• _WHAT YOU ARE ASKED TO DO_:
List every line below that contains the string "This", copying each one in full.

• _GIVEN DATA_:
● ● ● ● ● ● ●
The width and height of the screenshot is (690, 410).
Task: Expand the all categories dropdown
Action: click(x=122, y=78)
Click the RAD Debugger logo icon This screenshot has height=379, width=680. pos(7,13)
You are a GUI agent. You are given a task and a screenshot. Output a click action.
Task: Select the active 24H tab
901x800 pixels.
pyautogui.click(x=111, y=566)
● ● ● ● ● ● ●
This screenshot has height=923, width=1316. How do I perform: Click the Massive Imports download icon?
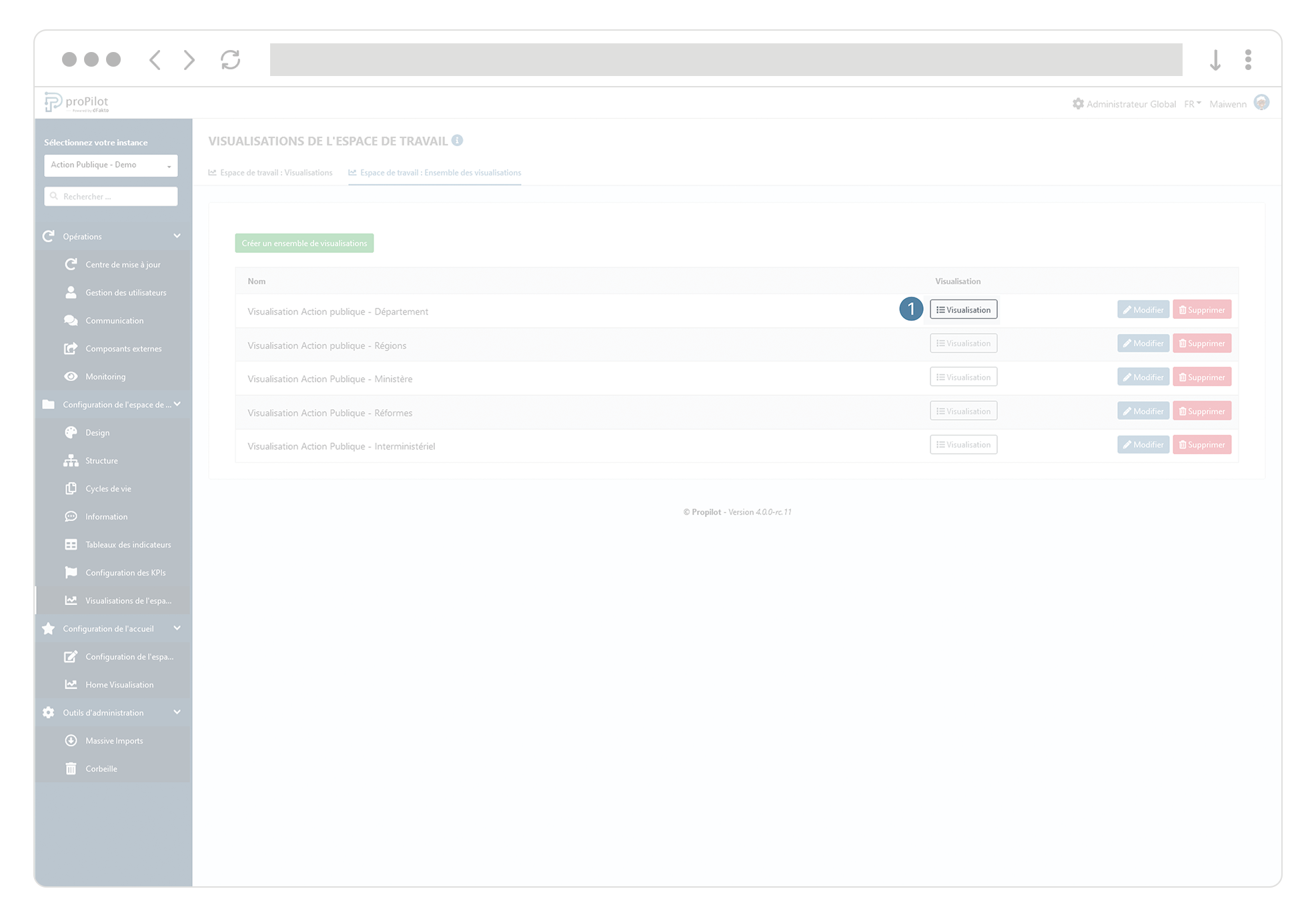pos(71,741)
● ● ● ● ● ● ●
• _SOLUTION BELOW_:
Click the RAD Debugger logo icon This screenshot has height=379, width=680. pos(7,13)
This screenshot has height=923, width=1316. How do I perform: Click the Massive Imports download icon?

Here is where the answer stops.